**Okunacak Metin:**
|---|

27 Nisan 2007 Cuma

Sevgili Asya sobelemişti beni lolipopum düşmeden önce.. Araya bu kaza girince "üç gün içinde yazma" kuralını mecburen çiğnemiş oldum.. Asyacım, özür dilerim.. Sonra dün baktım Yabaneriği de nefis çileklerle sobelemiş beni.. "Ee artık yazma zamanı geldi.." dedim :))

Önce tariflerle başlayalım.. Asya bana patates salatası göndermiş :)) Ama tarif yazmamış.. Ben en iyisi kendi patates salatası tarifimi yazayım.. O da yapsın, bebişle ikisi yesinler güzel güzel..

Önce patates salatalarının olmazsa olmaz kuralı : Patatesler haşlanır.. ( Miktar tamamen size kalmış, zaten şu kadar bu kadar diye yazamam, ben yaptığım - neredeyse - herşeyi göz kararı yaparım ) Kabukları soyulur ve doğranır. Bir miktar maydanoz ve dereotu yıkanıp ince ince kıyılır, patateslere eklenir. Bir kapta 4-5 diş sarmısak dövülür. Üzerine bolca zeytinyağı, limon suyu ve tuz eklenir. İyice çırpılıp kıvamı koyulaştırılır ve salatanın üzerine dökülür. Acı sevenler ( ben, ben ! ) pul biber de ilave edebilirler.. Ben de bu tarifi şeker arkadaşım İrem'e gönderiyorum. Gerçi o şimdi rejimde ama olsun sobe, sobee...

İkinci tarif bir profiterol tarifi.. İlk yaptığımda çok tereddüt ettim.. Çünkü bu tatlının evde kesinlikle yapılamayacağını, satın alınacağını düşünürdüm hep.. Ama çoook güzel oldu.. En güzeli de özellikle üstünün sosunu istediğiniz kadar yapabilmeniz.. Ben bol soslu severim de :))

Önce malzemeler..

Hamuru için:

2 su bardağı su
Yarım paket margarin
4 yumurta
6 kaşık un

Muhallebisi için:

2 yumurta
2 kaşık un
Yarım bardak şeker
Yarım litre süt
Margarin ( bir kaşık kadar)
Vanilya

Sosu için:

1 paket ( ya da isterseniz daha fazla ) çikolata
2-3 kaşık su
Yarım kaşık margarin ( 40 gr )

Hamur için suyu kaynatıp yağı içine koyuyoruz. Eriyince ateşten alıp unu içine (mutlaka) eliyoruz ve karıştırıyoruz. Soğuyunca yumurtaları tek tek içine kırıp iyice hamura yediriyoruz. Fırın tepsisini yağlayıp bu hamurdan kaşıkla top top koyuyoruz ve 200 derecede pembeleşene kadar pişiriyoruz. Belki de en önemli ayrıntı bu aşamada.. Fırın tamemen soğuyana kadar kapağını açmıyoruz çünkü hamurlar sönüyor!

|---|

**Sağlanan Veriler:**
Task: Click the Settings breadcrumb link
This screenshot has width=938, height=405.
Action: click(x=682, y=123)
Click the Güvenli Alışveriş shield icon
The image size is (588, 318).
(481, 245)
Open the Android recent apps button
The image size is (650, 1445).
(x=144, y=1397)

|---|

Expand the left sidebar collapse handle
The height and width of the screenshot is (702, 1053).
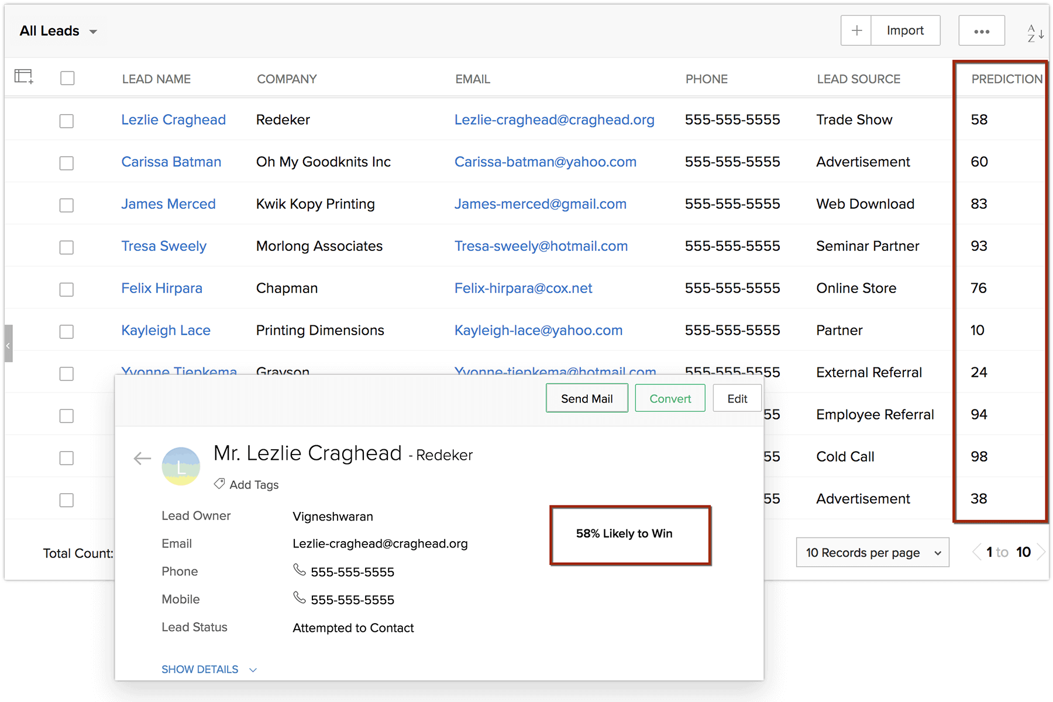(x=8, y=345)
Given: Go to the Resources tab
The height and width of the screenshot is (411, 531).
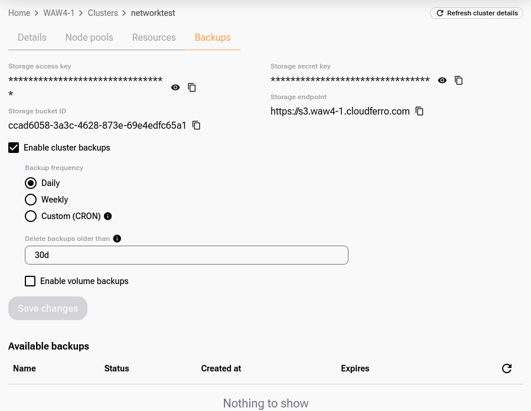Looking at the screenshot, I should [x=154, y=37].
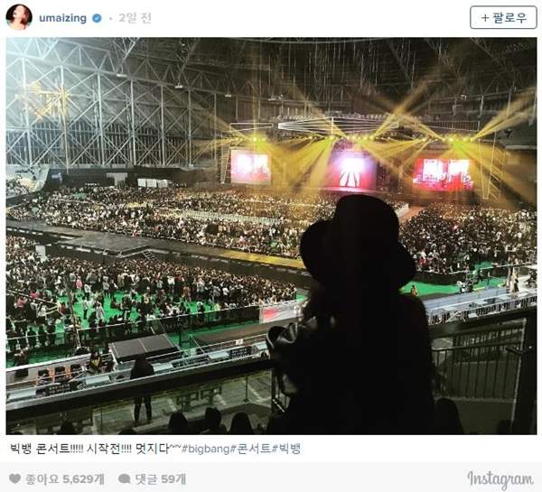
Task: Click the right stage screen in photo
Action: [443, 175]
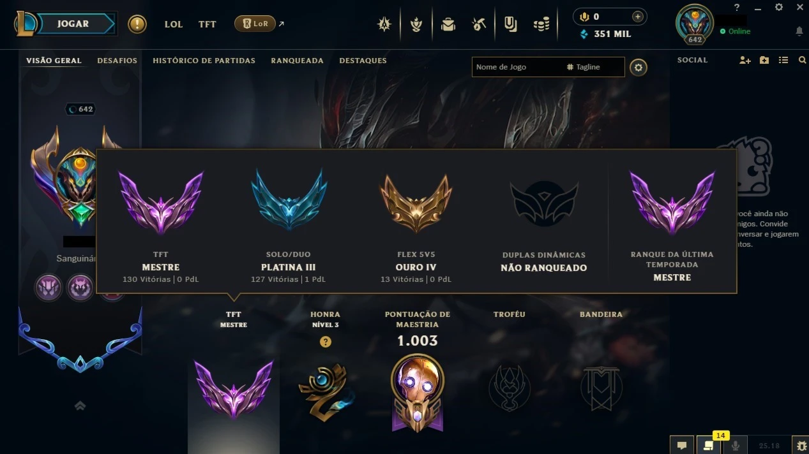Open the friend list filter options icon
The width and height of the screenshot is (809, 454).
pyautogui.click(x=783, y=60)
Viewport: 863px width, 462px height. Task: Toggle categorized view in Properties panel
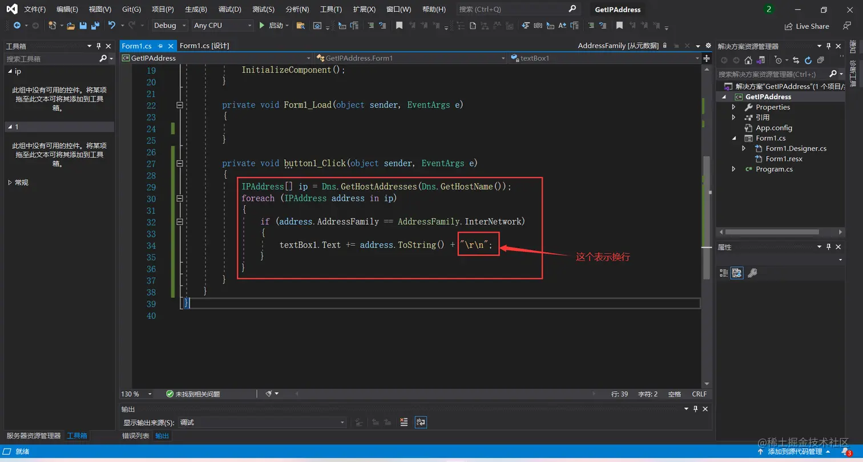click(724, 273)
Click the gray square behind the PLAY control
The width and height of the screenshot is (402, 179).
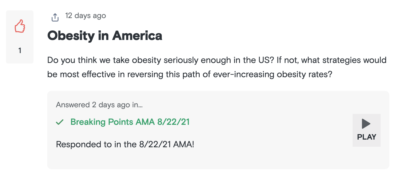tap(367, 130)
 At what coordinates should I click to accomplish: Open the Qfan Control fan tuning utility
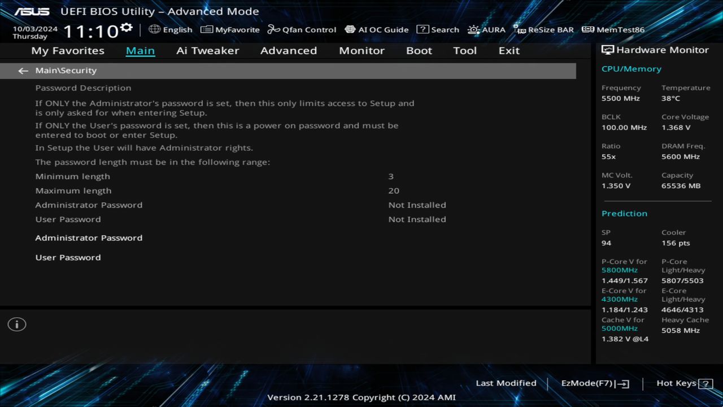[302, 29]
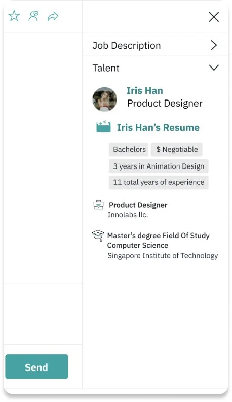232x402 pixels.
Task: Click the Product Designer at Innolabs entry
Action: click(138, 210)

|---|

**Verilen Görev 1:**
Tarif yazısında profiterol hamurunun fırında kaç derecede pişirildiği belirtiliyor?
**Verilen Görev 2:**
Tarif yazısını son cümlesinden sonra gelecek şekilde sürdürün.

**Yanıt 1:**
Hamur 200 derecede, pembeleşene kadar pişiriliyor.

**Yanıt 2:**
Muhallebisi için süt, un, yumurta ve şekeri tencerede pişiriyoruz. Vanilya ve margarini de ekleyip mikserle güzelce çırpıyoruz. Üstünü kapatıp soğumaya bırakıyoruz.

Hamurlar soğuyunca bir yanını kesip içine muhallebileri dolduruyoruz.

Şimdi sıra sosta..

Sos "ben mari" usulüyle hazırlanıyor. Bir tencereye kaynar su doldurup - ya da içinde kaynatıp- içine başka bir küçük kap koyuyoruz. Bu küçük kaba çikolata, su ve margarini koyup eritiyoruz. Karıştırıp daha önceden doldurduğumuz profiterollerin üstüne döküyoruz..

Hımm.. Afiyet olsun.. Bu tarif de Kaan bebişle annesine gitsin.. Doğum öncesi bol bol kalori lazım şimdi onlara :)) Esra, sobee..

Son tarif de Ozan'ın favorisi "damla çikolatalı kurabiye".. Ben buradaki tarifle yaptım, çok harika oluyor.. Link verdiğim için uzun uzun yazmıyorum. Hemen bu kurabiyeleri tombiş yanak Rana'nın annesi Emine'ye gönderiyorum.. Amerika'ya sobee..

.............

Şimdi gelelim soruların cevaplarına..

Daha önce yaşadığınız 3 şehir?
- Şimdi üçünü yazsam diğer ikisinin hatrı kalır.. Ben en iyisi hepsini yazayım.. İzmir, Gaziantep, Kilis, Isparta ve İstanbul.. Şimdi de Ankarada'yım.. Böyle giderse Türkiye'de görmediğim şehir kalmayacak :))

Tatil için gittiginiz, gördüğünüz ve önermek istediğiniz 3 yer?
- Antalya -Manavgat'ı - tabii şelalesini -
Altınoluk'taki muhteşem ormanları
İstanbul'un tarih kokan her köşesini önerebilirim..

Yaşamak istediğiniz 3 şehir?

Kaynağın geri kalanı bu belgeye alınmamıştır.